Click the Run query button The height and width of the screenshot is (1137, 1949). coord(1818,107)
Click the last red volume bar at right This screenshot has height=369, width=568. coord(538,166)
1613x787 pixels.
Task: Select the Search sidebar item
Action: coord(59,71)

-*-

YOUR GOAL
Extract the full listing above without alteration.

WRITTEN RESPONSE
Click the Run query button The height and width of the screenshot is (1137, 1949). coord(1818,107)
Click the last red volume bar at right This screenshot has height=369, width=568. coord(538,166)
1613x787 pixels.
Task: Select the Search sidebar item
Action: coord(59,71)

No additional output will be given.